共 結 来 縁 ~ あるヴァイオリン&ヴィオラ講師の戯言 ~

山川異域、風月同天、寄諸仏子、共結来縁…山川の域異れど、風月は同天にあり、諸仏の縁に寄りたる者、来たれる縁を共に結ばむ

今日はショパンの祥月命日〜最後の室内楽作品《チェロ・ソナタト短調》

2022年10月17日 19時00分20秒 | 音楽
今日は弱い雨が降ったり止んだりを繰り返す、生憎の空模様となりました。気温も予報通りには上昇せず、湿度が高いながらも薄ら寒い陽気となりました。

ところで、今日10月17日はフレデリック・フランソワ・ショパン(1810〜1849)の祥月命日です。



上の写真は、ショパンが亡くなった1849年に撮影されたものです。

パリの音楽界で活躍していたショパンでしたが、1844年初めにインフルエンザに罹り重態に陥りました。春になってやっと病状が回復しましたが、5月25日、父の死の知らせを受け取ると深い絶望に陥りました。

当時恋人関係にあった



女流作家ジョルジュ・サンド(1804〜1876)は、ショパンの母宛に弔いの言葉とショパンを思う心情を綴った手紙をしたためました。そして7月、ショパンの姉ルドヴィカがショパンを訪ねてパリを訪れました(ショパンが姉と再会するのは14年ぶりのことでした)。

しかしこの頃のショパンは、サンドと二人の子供との間の屈折した関係の中に少しずつ巻き込まれていて、特にサンドと彼女の娘のソランジュとの対立の構図の中で居場所を失ってつつありました。そして1847年、ソランジュの結婚に際してショパンが彼女に理解を示したことからサンドとの間に決定的な亀裂が生まれ、サンドはショパンに別離を告げることとなりました。

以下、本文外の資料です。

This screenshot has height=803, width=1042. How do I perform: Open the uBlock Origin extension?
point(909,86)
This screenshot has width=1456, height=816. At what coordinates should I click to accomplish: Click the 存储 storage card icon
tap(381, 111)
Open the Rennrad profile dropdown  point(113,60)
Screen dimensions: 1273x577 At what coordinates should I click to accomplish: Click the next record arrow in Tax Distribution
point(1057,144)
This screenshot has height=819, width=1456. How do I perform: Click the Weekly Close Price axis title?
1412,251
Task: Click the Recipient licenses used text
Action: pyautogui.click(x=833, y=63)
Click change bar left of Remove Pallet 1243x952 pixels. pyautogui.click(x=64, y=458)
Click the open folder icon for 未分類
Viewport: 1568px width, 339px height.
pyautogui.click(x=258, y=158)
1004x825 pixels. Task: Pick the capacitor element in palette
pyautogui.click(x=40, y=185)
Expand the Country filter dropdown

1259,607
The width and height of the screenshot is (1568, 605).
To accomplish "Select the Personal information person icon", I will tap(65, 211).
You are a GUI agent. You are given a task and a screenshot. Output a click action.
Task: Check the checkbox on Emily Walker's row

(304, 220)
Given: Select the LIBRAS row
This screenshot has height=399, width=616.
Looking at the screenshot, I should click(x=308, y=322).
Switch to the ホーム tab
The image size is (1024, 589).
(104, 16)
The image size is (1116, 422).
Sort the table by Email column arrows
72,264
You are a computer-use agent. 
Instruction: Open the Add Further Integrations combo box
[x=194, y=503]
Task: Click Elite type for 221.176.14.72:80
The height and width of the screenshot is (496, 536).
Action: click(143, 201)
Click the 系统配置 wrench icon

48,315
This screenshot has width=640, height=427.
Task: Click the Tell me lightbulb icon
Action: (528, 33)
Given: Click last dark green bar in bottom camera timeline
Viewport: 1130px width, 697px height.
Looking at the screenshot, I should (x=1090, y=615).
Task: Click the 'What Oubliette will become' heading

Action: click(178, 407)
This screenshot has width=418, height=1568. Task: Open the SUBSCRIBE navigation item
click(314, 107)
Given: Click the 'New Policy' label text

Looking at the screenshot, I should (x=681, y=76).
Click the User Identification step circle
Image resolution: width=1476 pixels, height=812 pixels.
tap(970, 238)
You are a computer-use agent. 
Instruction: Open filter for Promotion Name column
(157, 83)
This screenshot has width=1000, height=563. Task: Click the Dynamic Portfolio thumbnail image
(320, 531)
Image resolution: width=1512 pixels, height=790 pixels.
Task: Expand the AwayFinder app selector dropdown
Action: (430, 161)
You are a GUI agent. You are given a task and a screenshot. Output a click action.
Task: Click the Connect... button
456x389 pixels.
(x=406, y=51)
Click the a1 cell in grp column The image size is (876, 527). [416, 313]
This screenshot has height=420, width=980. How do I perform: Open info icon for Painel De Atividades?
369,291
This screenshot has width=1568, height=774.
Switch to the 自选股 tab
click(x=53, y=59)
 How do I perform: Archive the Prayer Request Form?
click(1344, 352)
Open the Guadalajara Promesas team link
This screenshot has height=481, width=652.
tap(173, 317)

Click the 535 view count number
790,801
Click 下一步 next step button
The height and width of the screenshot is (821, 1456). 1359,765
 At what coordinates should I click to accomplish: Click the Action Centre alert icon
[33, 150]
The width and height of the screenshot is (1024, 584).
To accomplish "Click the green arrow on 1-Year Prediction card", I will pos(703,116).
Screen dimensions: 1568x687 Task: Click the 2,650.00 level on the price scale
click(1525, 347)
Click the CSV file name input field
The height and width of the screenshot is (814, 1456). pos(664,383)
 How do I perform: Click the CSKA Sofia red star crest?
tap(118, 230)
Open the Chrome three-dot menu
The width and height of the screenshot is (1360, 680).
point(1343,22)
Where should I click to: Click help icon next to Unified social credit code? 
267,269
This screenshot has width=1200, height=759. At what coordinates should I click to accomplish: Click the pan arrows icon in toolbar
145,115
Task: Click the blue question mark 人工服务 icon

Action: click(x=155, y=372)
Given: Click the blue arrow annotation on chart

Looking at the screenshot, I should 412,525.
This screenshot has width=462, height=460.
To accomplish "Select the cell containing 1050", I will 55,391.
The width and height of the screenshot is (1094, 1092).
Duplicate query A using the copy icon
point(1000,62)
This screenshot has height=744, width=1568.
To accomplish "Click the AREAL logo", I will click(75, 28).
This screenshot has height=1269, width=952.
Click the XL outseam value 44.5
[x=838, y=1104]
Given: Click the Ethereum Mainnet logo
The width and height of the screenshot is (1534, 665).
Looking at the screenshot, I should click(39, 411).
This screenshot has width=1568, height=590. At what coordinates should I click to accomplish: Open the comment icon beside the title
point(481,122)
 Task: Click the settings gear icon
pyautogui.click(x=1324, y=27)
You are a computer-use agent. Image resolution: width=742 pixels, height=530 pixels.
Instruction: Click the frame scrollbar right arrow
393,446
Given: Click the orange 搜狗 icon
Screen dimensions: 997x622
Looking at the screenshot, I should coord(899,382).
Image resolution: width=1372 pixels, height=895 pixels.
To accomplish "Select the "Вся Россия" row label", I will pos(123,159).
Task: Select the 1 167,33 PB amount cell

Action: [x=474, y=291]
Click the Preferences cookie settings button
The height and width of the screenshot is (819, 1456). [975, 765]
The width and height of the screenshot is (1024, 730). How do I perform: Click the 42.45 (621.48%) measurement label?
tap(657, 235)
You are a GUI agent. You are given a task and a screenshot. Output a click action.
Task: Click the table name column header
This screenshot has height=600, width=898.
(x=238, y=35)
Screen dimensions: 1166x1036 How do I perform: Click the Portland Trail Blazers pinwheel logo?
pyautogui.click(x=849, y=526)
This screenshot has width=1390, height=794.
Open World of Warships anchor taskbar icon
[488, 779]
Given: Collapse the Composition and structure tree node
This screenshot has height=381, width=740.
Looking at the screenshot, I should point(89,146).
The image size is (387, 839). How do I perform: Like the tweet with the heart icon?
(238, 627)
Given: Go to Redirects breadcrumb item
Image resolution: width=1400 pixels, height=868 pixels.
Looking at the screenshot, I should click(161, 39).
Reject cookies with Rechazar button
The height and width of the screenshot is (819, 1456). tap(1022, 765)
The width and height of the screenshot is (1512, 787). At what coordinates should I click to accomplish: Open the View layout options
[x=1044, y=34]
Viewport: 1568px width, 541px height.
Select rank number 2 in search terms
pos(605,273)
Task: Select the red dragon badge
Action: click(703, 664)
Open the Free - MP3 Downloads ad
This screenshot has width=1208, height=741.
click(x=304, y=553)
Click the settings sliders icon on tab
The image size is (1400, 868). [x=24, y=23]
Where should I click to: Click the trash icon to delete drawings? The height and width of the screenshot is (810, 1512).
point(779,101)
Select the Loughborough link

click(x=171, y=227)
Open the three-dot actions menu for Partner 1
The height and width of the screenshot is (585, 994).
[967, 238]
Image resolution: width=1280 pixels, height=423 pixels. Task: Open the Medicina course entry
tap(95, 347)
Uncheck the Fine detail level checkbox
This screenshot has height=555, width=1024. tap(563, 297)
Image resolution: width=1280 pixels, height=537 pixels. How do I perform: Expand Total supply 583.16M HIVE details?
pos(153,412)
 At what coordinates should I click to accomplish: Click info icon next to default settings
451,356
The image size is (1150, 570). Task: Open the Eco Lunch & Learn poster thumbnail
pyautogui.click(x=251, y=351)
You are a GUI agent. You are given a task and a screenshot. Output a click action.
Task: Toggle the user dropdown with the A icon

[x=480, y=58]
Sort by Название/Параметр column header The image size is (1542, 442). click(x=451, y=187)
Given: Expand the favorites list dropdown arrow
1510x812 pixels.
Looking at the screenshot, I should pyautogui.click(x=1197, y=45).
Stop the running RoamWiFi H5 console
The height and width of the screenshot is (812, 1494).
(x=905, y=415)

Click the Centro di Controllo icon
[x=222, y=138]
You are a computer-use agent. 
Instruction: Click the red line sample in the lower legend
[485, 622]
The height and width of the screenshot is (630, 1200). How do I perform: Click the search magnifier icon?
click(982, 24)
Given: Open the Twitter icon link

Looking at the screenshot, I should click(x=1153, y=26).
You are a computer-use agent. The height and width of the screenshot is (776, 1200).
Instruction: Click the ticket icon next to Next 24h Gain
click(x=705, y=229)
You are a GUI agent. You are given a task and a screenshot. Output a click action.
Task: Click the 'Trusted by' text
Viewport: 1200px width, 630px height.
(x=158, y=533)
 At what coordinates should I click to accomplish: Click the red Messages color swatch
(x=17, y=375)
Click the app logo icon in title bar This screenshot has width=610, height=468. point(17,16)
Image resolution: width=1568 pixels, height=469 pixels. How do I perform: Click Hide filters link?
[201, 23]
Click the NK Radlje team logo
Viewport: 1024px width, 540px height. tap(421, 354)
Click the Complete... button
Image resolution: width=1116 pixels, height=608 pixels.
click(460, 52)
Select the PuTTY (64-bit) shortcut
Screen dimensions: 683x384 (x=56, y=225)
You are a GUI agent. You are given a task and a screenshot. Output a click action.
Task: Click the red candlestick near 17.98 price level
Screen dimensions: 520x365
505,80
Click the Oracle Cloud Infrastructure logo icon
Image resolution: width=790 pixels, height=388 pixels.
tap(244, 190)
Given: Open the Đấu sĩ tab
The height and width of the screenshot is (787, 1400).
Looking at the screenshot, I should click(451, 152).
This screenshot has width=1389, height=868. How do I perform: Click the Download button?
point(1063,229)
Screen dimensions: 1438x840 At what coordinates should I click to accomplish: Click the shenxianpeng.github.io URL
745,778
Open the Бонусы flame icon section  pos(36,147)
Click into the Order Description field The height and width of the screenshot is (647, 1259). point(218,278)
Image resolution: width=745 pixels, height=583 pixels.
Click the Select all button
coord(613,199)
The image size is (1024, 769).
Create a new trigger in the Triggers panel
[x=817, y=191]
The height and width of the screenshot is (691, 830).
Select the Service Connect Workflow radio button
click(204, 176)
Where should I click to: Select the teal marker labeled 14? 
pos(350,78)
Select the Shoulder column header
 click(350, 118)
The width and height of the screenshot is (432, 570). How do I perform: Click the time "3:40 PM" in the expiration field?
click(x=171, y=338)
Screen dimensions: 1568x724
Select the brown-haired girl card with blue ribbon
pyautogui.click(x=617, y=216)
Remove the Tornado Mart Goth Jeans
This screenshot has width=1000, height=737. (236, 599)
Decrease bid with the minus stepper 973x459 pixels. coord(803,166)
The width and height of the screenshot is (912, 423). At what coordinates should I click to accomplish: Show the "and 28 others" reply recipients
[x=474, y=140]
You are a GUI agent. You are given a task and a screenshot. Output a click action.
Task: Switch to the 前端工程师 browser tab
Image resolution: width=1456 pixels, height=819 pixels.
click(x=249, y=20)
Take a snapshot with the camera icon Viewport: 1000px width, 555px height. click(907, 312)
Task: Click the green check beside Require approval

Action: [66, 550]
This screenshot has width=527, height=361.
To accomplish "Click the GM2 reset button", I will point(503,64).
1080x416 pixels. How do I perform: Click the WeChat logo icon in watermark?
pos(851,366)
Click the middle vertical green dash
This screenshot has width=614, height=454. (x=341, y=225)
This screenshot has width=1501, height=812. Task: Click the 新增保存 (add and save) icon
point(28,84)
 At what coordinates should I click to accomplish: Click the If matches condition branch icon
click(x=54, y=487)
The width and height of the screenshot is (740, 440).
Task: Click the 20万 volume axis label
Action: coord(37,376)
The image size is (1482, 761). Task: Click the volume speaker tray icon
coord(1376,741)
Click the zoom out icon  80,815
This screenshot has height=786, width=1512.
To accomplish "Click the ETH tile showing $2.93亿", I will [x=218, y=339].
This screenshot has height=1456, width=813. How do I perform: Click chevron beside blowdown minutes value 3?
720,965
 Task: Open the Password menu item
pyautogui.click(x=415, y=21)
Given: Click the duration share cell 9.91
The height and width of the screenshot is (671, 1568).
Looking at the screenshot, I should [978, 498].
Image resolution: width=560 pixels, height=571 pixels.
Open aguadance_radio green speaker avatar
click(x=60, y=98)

孤独な身となったショパンは招きに応じてイギリス・ロンドンに渡り、ヴィクトリア女王の御前で演奏会を催すなどの栄誉に浴しました。イギリスではロンドンのほかに、マンチェスター、グラスゴー、エディンバラなどでも演奏会を催しましたが、結核で身体が衰弱していたショパンにとって、この旅行は衰弱を加速させるものとなってしまいました。

パリに戻ったショパンは病床に伏し、大量に喀血してしまいました。姉ルドヴィカとの再会を望むショパンの求めに応じて1849年8月にルドヴィカがパリに到着しましたが、10月17日に姉ルドヴィカをはじめとした人々に看取られて亡くなりました(享年39)。


ショパンの葬儀は10月30日に、聖マドレーヌ教会で行われました。遺言によって葬儀の前に取り出されたショパンの心臓は姉のルドヴィカによって祖国に持ち帰られ、




クラコフスキ区の聖十字架教会柱に、アルコールに浸けられて収められています。


さて、そんなショパンの祥月命日の今日は《チェロ・ソナタ ト短調》をご紹介しようと思います。

人生の中心がピアノだったショパンは作品の殆どがピアノ曲ですが、わずかながら室内楽曲や歌曲も書いています。《チェロ・ソナタ ト短調》は、親友のチェリストで作曲家のオーギュスト・フランショーム(1808〜1884)のために書いたショパン晩年の作品で、同じ時期にヴァイオリン・ソナタにも着手していることから、ショパンがピアノ曲以外のジャンルにも積極的になっていたことが推測されています。

《チェロ・ソナタ ト短調》は、ショパンが36〜37歳の晩年に作られました。小品が多いショパンですが、この曲は大規模なソナタ形式楽曲で書かれていることからも、この曲に対するショパンの意欲の高さが窺い知れます。

構成的には《ピアノソナタ第3番》に似ているところが多く、全楽章にわたってチェロとピアノを対位法的に扱って協奏的にフレーズを展開しているのが大きな特色となっています。そのため『チェロ独奏+ピアノ伴奏』というスタイルにはならず、常にチェロとピアノが対等な関係て展開されています。

そんなわけで、ショパンの祥月命日である今日は《チェロ・ソナタ ト短調》をお聴きいただきたいと思います。ピアノの詩人ショパンの貴重な室内楽作品を、ヤーノシュ・シュタルケルのチェロ、ジェルジ・シェベックのピアノによる演奏でお楽しみください。